Consider the entries given below. Count the lines that include "computer" and give only the count.

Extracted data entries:
....................

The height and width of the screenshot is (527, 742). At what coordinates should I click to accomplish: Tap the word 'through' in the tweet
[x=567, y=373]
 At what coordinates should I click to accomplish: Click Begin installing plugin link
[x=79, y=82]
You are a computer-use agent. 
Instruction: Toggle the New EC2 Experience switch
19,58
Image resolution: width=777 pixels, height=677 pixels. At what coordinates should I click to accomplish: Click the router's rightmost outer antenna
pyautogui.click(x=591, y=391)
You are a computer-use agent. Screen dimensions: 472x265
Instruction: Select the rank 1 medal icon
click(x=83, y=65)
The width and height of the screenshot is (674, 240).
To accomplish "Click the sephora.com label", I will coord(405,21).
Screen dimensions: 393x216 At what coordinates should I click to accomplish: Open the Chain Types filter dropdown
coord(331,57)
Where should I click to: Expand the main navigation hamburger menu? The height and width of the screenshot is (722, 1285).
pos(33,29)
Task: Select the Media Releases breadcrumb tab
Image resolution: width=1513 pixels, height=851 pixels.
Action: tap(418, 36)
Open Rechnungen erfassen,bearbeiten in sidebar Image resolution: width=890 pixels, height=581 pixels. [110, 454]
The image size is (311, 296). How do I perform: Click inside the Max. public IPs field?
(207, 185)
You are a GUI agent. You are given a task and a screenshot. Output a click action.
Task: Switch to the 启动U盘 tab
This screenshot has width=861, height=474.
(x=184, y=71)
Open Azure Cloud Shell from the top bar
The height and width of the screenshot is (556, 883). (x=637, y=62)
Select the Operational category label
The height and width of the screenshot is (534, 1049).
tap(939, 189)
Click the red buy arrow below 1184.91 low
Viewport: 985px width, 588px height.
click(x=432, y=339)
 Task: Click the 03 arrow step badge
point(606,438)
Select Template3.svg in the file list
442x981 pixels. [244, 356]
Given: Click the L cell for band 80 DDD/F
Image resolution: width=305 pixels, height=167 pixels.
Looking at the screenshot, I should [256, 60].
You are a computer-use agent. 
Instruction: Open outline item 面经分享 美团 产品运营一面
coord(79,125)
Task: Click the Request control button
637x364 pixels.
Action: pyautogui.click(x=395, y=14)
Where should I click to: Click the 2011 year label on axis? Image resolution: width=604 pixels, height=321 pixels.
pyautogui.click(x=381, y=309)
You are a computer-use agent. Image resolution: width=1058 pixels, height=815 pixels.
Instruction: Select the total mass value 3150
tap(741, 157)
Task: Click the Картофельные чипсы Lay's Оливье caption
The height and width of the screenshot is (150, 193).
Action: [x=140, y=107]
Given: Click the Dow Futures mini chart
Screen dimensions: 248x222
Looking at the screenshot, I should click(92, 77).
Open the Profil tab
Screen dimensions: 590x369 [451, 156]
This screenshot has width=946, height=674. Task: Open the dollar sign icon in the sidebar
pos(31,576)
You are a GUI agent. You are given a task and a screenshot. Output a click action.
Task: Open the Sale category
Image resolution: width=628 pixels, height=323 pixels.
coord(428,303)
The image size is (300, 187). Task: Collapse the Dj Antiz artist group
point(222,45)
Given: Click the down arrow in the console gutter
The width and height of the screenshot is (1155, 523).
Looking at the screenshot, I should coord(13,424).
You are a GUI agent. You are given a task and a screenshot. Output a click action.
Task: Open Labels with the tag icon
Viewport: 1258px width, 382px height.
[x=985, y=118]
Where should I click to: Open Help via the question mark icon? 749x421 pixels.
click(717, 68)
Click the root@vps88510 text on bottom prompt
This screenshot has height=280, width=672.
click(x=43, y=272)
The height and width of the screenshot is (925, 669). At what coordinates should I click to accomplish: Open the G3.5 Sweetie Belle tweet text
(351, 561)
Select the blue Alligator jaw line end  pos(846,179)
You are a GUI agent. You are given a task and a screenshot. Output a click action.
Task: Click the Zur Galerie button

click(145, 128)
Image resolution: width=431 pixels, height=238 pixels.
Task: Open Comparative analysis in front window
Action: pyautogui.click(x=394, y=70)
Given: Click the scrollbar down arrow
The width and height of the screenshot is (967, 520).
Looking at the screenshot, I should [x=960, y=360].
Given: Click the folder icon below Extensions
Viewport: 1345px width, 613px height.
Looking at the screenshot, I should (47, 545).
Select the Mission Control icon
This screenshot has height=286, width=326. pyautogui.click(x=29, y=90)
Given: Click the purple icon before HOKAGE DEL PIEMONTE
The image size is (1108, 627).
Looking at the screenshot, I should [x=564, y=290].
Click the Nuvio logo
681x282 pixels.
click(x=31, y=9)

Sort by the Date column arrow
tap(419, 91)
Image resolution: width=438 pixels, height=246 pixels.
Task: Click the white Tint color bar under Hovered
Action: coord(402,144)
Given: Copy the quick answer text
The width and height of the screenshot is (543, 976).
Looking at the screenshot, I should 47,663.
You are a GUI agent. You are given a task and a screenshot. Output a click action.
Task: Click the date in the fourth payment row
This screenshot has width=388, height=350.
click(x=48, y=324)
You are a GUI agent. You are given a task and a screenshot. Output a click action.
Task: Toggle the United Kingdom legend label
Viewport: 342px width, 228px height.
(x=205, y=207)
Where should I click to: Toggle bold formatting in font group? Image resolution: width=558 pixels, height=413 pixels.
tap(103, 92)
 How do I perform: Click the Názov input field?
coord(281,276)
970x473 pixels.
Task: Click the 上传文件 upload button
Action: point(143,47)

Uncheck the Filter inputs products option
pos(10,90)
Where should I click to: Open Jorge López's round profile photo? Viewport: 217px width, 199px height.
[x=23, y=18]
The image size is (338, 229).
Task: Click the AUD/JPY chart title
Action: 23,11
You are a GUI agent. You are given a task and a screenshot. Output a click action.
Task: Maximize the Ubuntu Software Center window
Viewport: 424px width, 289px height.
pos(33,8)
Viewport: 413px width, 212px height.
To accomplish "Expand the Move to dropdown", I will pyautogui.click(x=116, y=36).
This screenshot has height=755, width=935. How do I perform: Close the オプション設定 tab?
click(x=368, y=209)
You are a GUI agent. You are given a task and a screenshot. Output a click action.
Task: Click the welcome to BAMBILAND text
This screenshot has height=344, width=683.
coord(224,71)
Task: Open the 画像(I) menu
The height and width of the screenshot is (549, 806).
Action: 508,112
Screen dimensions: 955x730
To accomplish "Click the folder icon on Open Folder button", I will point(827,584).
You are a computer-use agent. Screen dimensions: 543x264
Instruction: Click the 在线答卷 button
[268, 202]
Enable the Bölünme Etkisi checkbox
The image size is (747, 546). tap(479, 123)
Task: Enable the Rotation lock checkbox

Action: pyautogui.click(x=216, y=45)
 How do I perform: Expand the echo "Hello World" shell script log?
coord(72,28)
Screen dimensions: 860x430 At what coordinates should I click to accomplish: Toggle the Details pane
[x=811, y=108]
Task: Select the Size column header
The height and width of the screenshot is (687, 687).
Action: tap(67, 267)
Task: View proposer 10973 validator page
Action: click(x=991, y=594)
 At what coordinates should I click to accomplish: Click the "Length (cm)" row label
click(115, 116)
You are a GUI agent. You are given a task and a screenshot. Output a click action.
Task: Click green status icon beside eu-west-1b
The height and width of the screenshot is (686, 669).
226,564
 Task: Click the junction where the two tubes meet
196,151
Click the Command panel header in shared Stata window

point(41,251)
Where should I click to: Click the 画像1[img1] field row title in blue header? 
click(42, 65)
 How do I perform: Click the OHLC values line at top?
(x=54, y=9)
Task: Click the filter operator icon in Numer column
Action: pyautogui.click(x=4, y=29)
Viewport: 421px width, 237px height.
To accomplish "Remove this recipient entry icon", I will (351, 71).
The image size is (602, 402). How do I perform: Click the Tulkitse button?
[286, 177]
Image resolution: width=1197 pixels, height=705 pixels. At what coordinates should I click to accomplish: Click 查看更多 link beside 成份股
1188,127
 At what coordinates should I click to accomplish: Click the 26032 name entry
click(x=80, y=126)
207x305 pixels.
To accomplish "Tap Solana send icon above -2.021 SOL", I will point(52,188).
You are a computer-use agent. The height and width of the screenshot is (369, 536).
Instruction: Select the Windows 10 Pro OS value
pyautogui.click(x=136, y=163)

....................

**Solution for this problem**.
6